* _EXERCISE DESCRIPTION_
Among the records below, find the lines with the word "button" and copy them.

* _SOURCE MATERIAL_
□ □ □ □

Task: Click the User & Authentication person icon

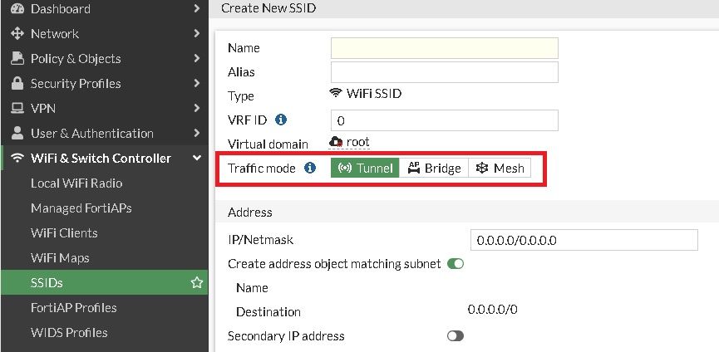Action: point(17,134)
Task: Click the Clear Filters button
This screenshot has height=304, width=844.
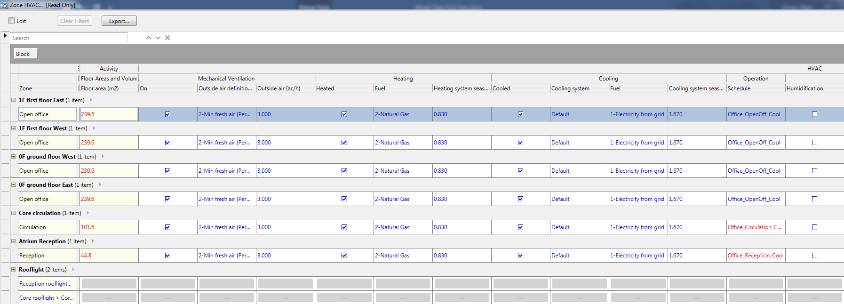Action: [x=74, y=21]
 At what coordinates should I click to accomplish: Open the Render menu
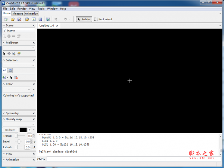point(22,9)
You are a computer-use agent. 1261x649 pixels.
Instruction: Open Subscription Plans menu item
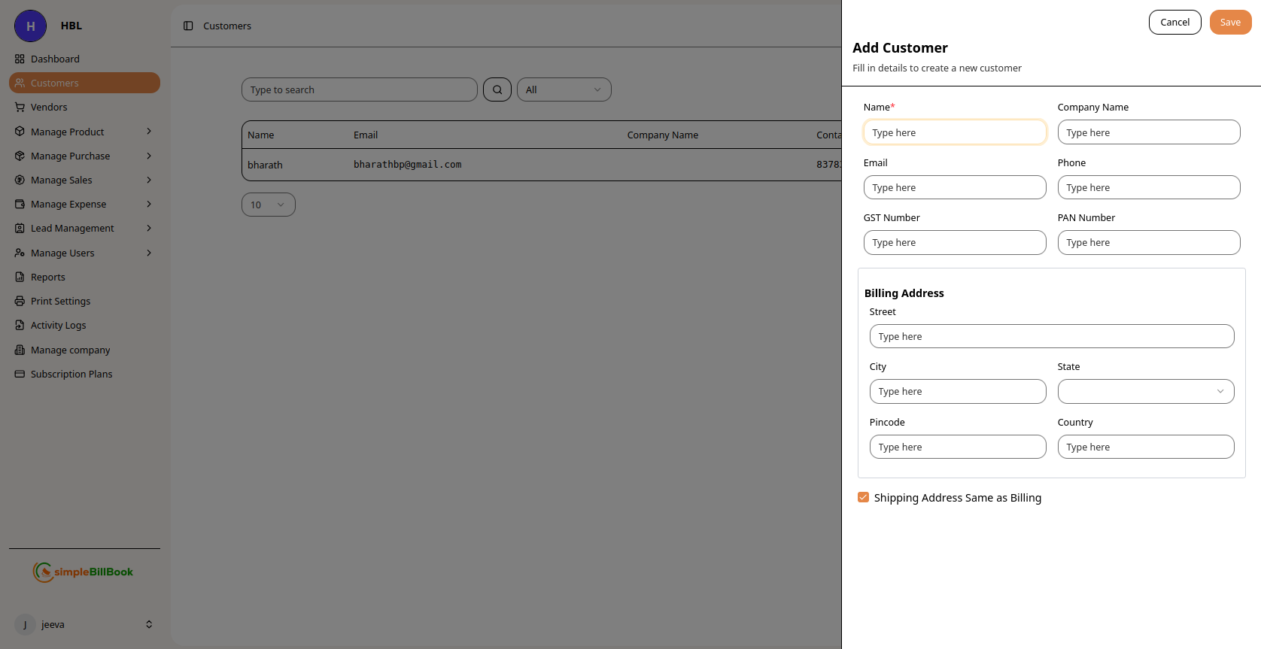[x=71, y=374]
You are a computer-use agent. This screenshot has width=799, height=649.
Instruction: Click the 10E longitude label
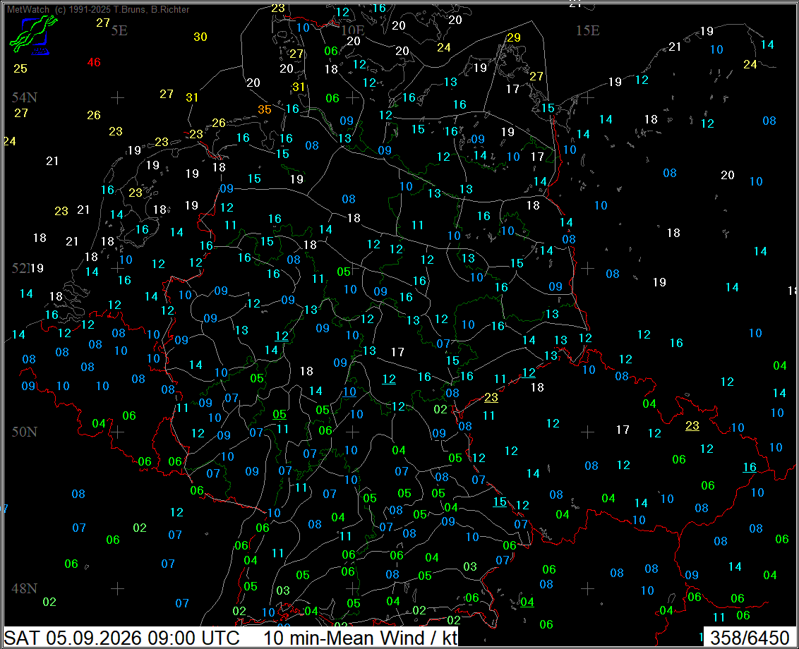tap(353, 30)
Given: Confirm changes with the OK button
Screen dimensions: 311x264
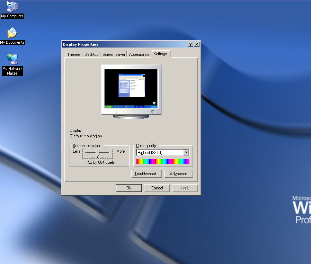Looking at the screenshot, I should click(129, 188).
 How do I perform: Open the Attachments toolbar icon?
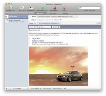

□ □ □ □

* _EXPECTED ANSWER_
Task: Click the Clear Filters button
Given: Confirm changes with the OK button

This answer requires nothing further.